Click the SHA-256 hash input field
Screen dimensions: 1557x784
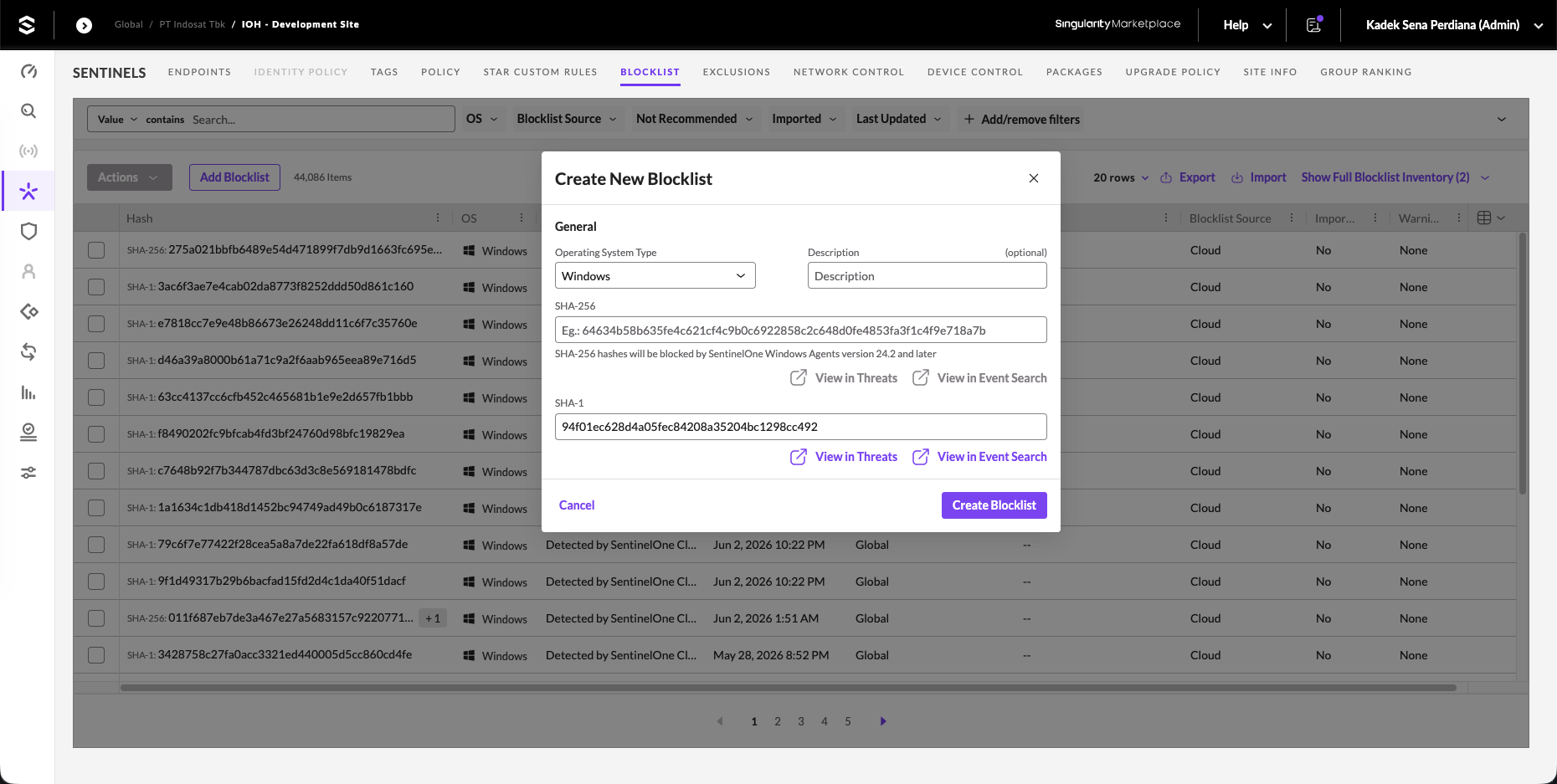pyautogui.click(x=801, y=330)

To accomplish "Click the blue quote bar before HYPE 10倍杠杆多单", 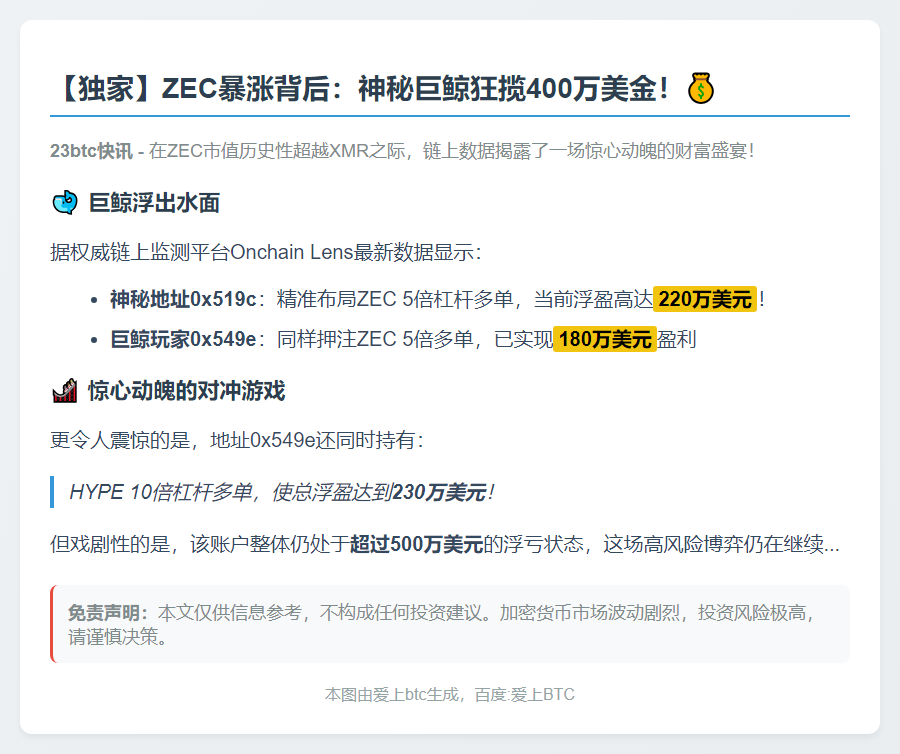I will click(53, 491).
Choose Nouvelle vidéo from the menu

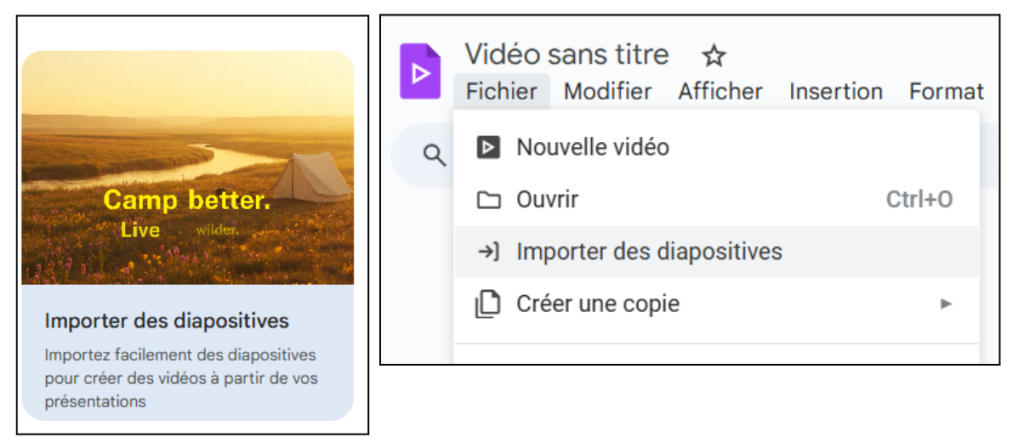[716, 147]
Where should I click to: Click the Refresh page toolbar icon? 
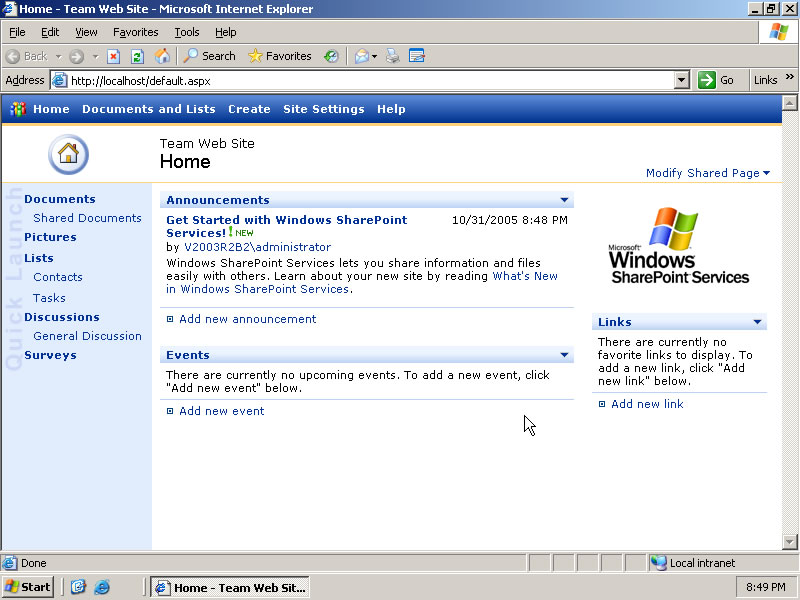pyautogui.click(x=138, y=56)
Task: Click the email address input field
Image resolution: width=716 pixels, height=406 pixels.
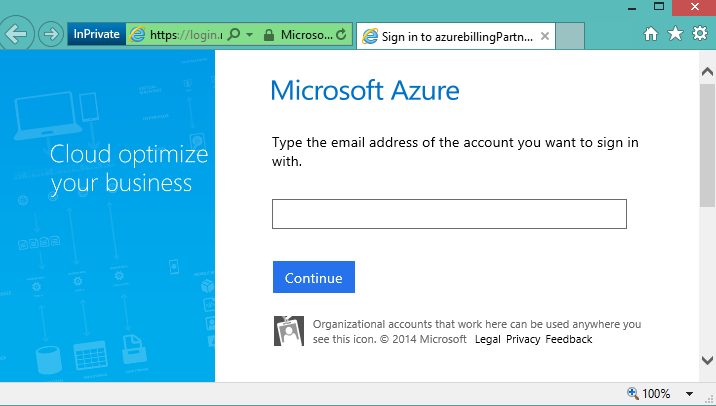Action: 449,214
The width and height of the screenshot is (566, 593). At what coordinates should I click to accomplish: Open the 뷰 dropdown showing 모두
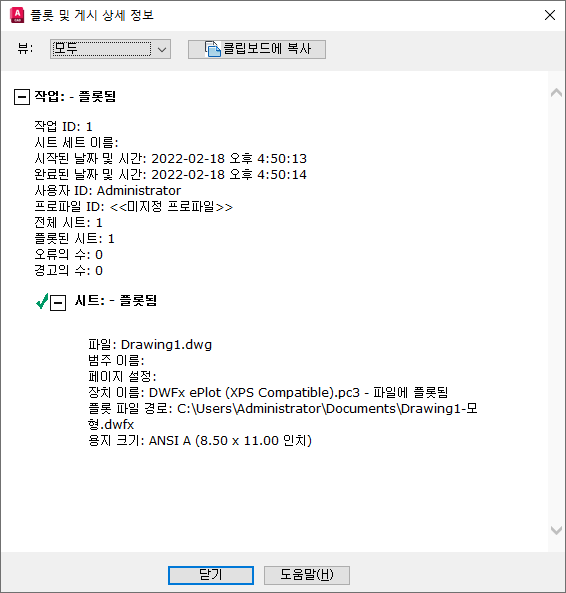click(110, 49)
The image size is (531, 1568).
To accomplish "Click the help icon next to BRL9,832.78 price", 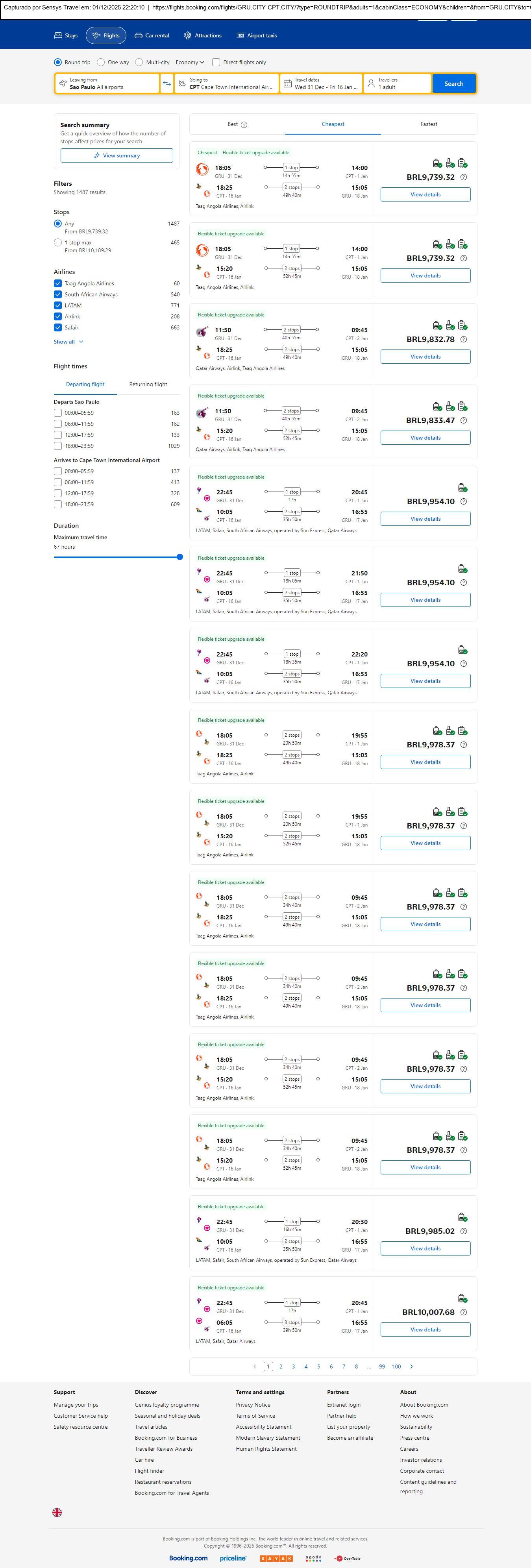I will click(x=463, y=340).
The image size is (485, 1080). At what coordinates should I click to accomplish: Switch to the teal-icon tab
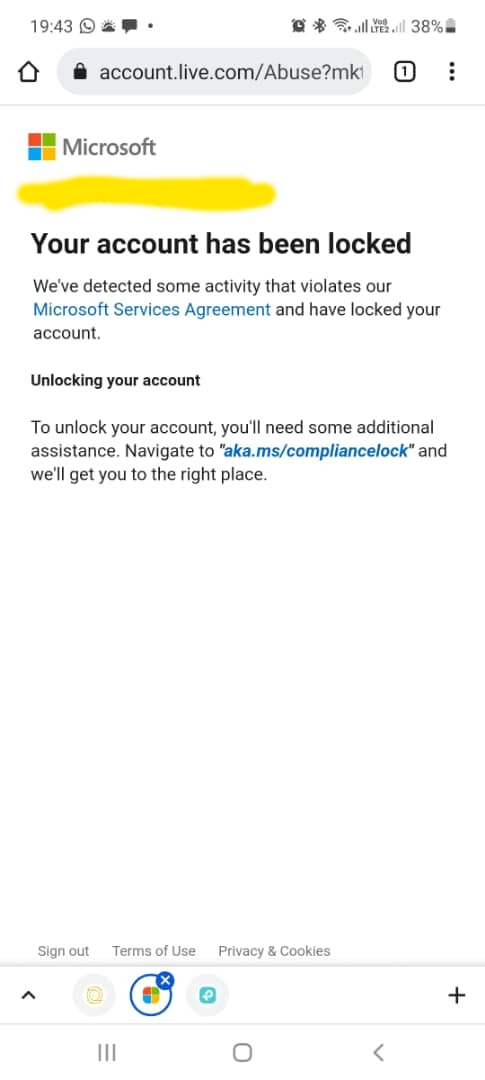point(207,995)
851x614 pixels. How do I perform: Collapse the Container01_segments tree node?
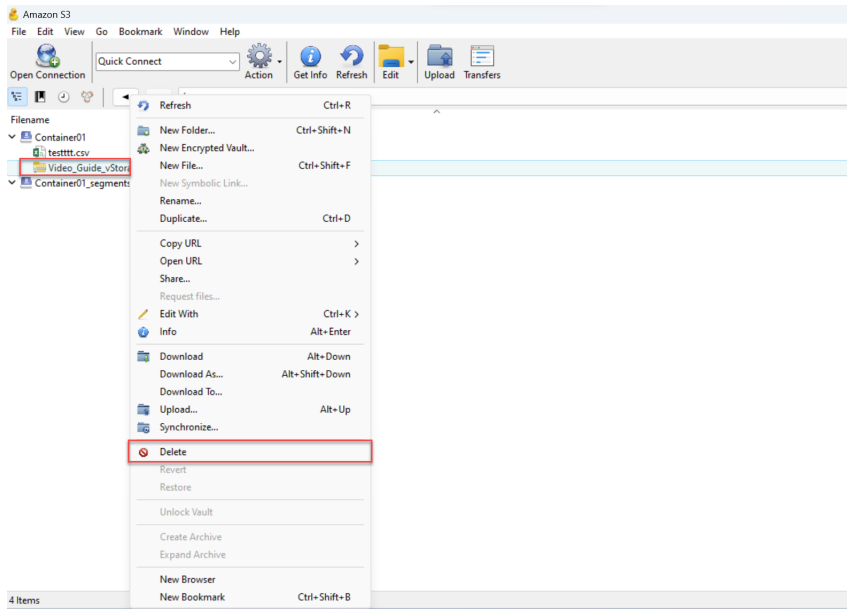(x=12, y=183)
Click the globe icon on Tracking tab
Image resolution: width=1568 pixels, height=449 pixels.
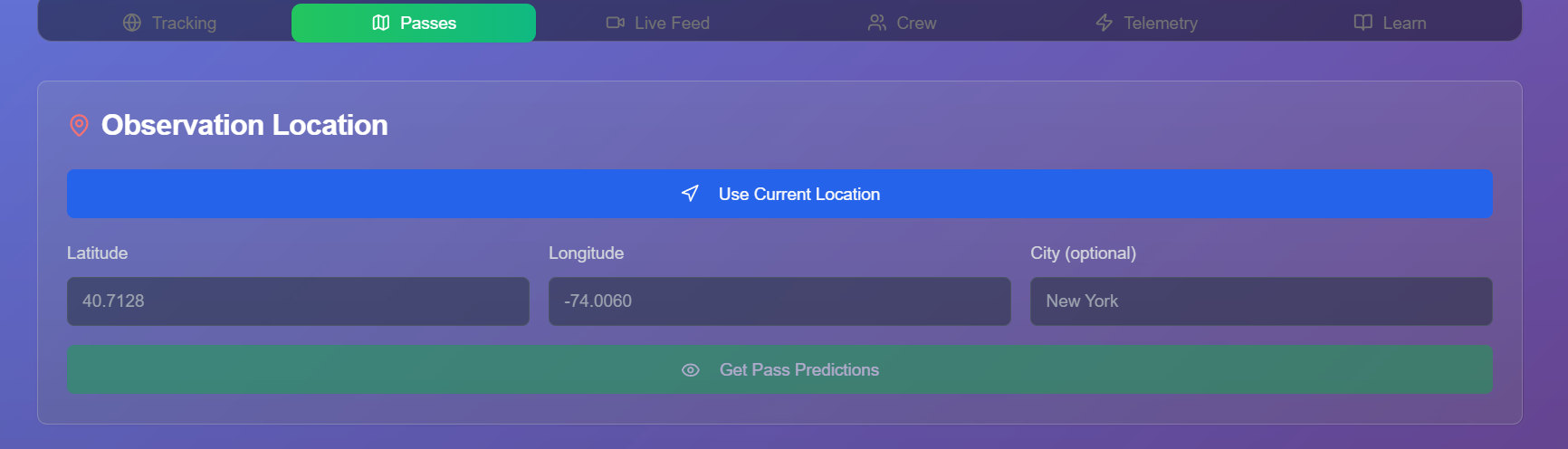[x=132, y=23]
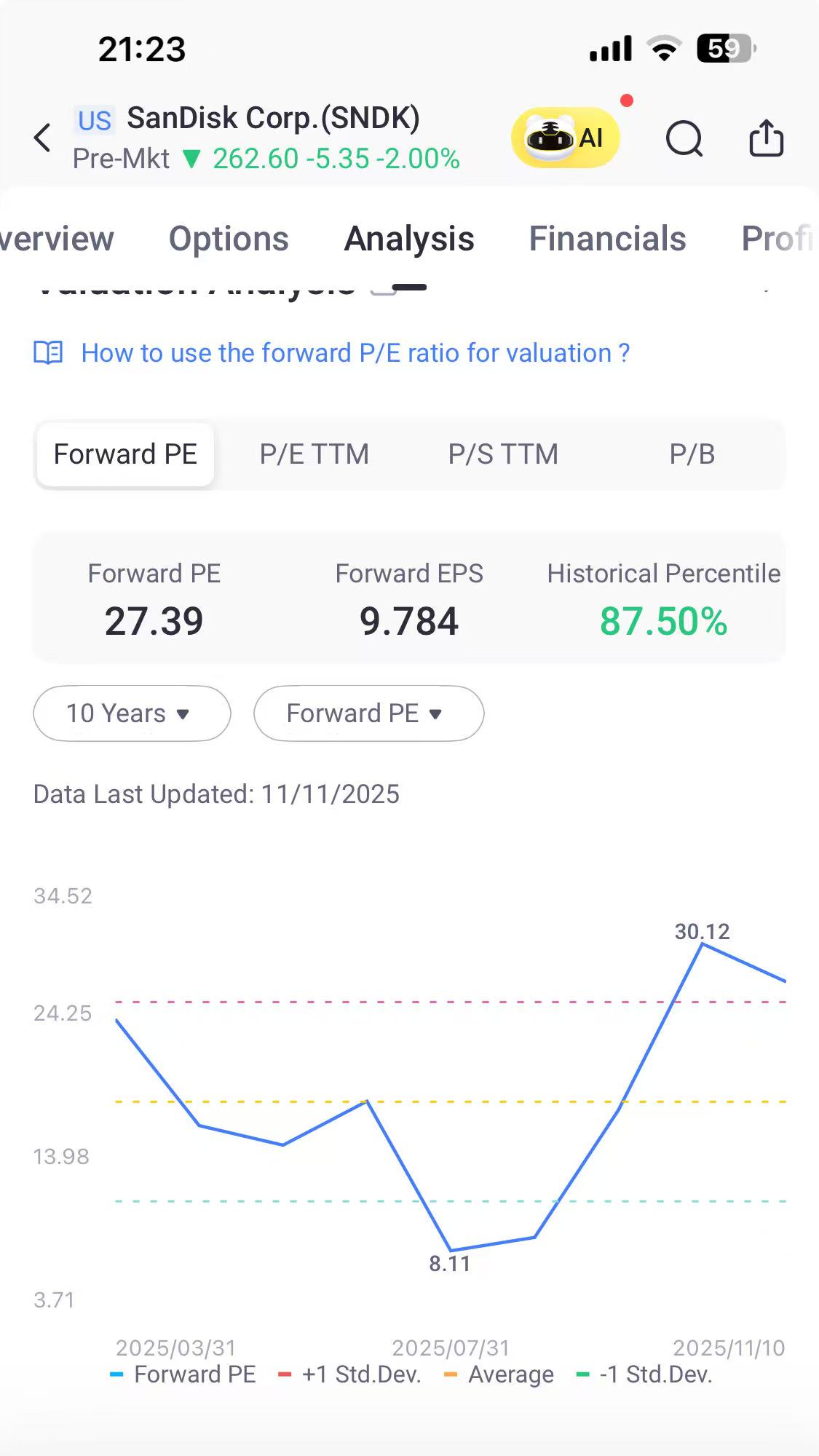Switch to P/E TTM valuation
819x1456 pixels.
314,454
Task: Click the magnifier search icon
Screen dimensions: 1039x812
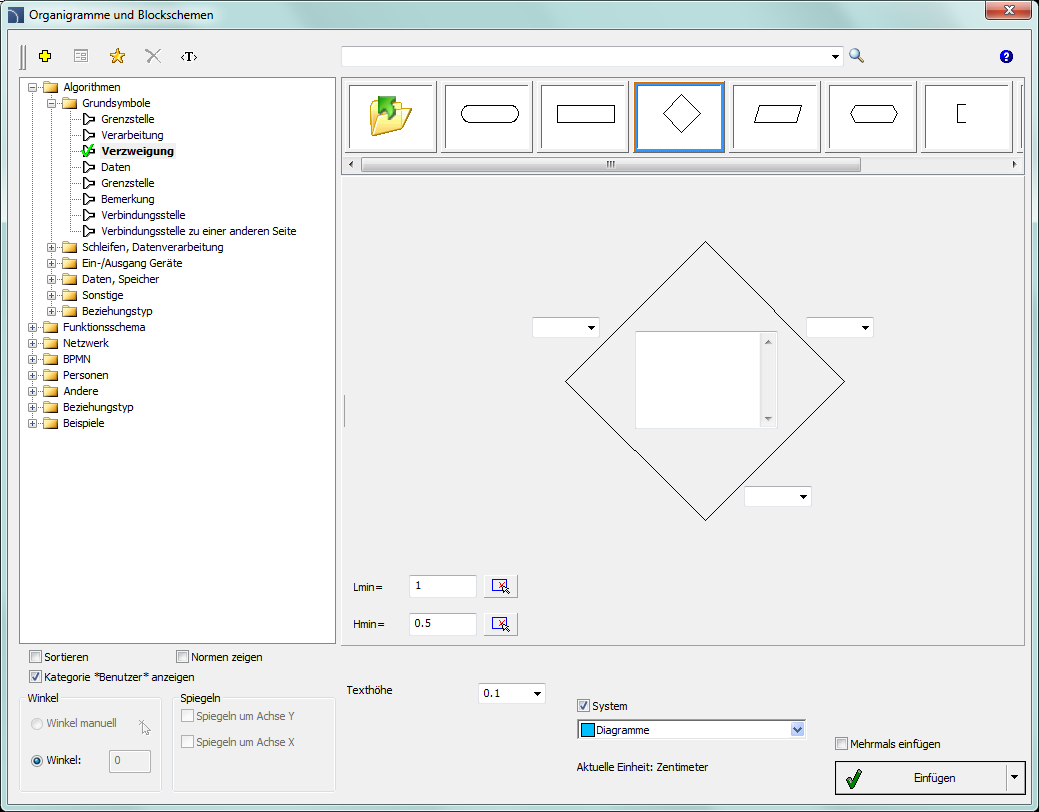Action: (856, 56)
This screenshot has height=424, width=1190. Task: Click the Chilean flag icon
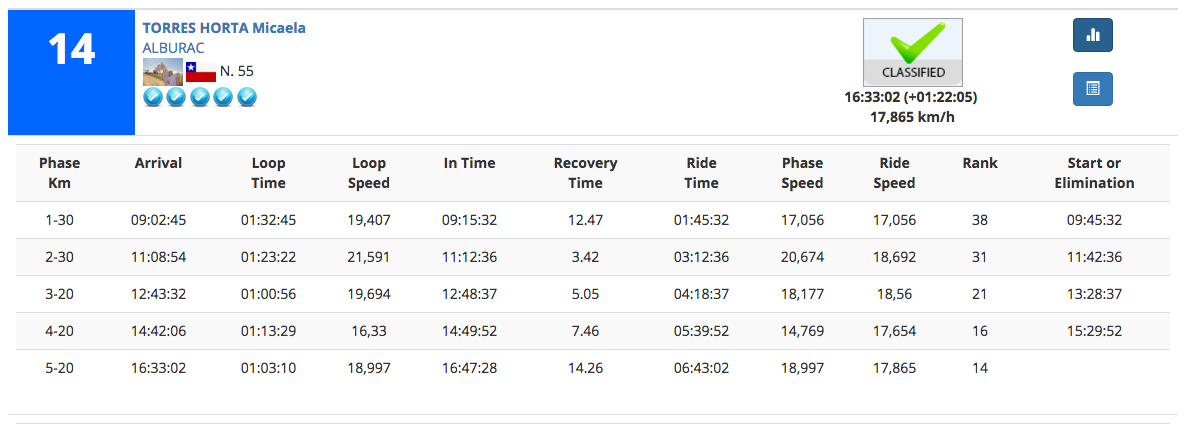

▸ TASK INSTRUCTIONS
Using the data above, set down each line from the line with "The image size is (485, 1080)." to the line with "Task: Click the magnifier search icon" exactly, both ends included, and leave the pictures behind. Nothing else belongs.

▸ RESULT BELOW
The image size is (485, 1080). At what coordinates should I click to accomplish: Switch to the teal-icon tab
point(207,995)
851x614 pixels. How do I perform: Collapse the Container01_segments tree node?
(x=12, y=183)
Click the globe icon on Tracking tab
Image resolution: width=1568 pixels, height=449 pixels.
[x=132, y=23]
Switch to P/E TTM valuation
819x1456 pixels.
314,454
Task: Click the magnifier search icon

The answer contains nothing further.